De plus, Aristote considérait l'être humain comme un être social (zoon politikon). Nous avons besoin d'autrui pour développer la vertu : famille, amitié, éducation et vie civique. Par conséquent, le bonheur ne peut être entièrement individualiste. Il accordait également une grande importance à l'amitié (philia) comme élément essentiel d'une vie réussie : les amitiés profondes nous aident à grandir, à nous corriger mutuellement et à partager le sens de la vie.
Facteurs externes : la chance joue encore un rôle.
Bien que le bonheur soit avant tout une question de vertu, Aristote n'ignorait pas l'influence des conditions extérieures. La santé, la sécurité, le bien-être économique et les circonstances socio-politiques peuvent favoriser ou entraver une vie réussie. Même les personnes d'une moralité irréprochable peuvent souffrir énormément à la suite d'une catastrophe ou d'une oppression. Cependant, le rôle des facteurs extérieurs ne remet pas en cause l'essence de sa théorie : le bonheur est avant tout ancré dans la manière dont nous vivons et façonnons notre caractère, et non dans des plaisirs passagers.
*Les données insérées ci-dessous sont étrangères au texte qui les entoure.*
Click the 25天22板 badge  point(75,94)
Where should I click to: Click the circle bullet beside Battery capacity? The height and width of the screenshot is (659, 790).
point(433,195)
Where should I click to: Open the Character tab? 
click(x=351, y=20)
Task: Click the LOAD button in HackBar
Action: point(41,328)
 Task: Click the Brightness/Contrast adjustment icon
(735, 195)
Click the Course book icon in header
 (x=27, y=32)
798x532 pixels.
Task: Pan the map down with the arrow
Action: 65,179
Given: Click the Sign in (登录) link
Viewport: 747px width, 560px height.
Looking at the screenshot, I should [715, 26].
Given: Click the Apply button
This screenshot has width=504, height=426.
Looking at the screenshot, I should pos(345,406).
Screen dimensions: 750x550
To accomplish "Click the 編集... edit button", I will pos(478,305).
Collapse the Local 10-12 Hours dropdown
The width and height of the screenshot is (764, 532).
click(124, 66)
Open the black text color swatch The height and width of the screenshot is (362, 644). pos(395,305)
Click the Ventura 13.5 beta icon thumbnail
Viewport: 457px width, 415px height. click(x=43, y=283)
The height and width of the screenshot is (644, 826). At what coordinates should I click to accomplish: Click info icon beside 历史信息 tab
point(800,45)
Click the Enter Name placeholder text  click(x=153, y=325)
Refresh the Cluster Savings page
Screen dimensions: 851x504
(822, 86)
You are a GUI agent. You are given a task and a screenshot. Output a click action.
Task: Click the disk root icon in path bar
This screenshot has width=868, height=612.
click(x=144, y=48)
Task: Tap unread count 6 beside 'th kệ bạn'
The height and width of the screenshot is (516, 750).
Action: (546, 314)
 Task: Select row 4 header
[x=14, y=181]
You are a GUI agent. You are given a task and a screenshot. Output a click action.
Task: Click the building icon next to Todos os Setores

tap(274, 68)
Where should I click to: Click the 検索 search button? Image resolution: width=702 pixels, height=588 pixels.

Contemplation et vie idéale
À la fin de l'Éthique à Nicomaque, Aristote affirme que la forme la plus élevée du bonheur (eudémonie) est la vie contemplative (theoria), c'est-à-dire l'activité de penser et de comprendre profondément la vérité. Cela correspond aux plus hautes vertus intellectuelles. Cependant, il ne néglige pas les vertus morales ; la vie sociale et l'action éthique demeurent importantes. De nombreux lecteurs en concluent qu'Aristote propose un continuum : la vie bonne comprend l'action morale, l'amitié, l'engagement social et, à son plus haut niveau, l'activité intellectuelle qui enrichit l'âme.
Pertinence pour la vie moderne
La théorie du bonheur d'Aristote demeure pertinente car elle déplace l'attention de « ce que je reçois » à « la personne que je deviens ». Dans un monde trépidant, le bonheur est souvent perçu comme un objectif à atteindre : des vacances, un nouvel achat ou une réussite particulière. Aristote nous rappelle que le bonheur s'apparente davantage à une quête de toute une vie : cultiver de bonnes habitudes, maîtriser ses émotions, faire preuve de raison pour prendre les bonnes décisions et vivre pleinement sa vie avec autrui.
En définitive, selon Aristote, le bonheur n'est pas un don instantané, mais le fruit d'une vie vertueuse. L'eudémonie est un état où l'on trouve non seulement la vie agréable, mais où l'on vit véritablement bien, en harmonie avec la nature humaine d'être rationnel, moral et social. Ainsi, le bonheur n'est plus simplement recherché, mais créé par des choix quotidiens et constants.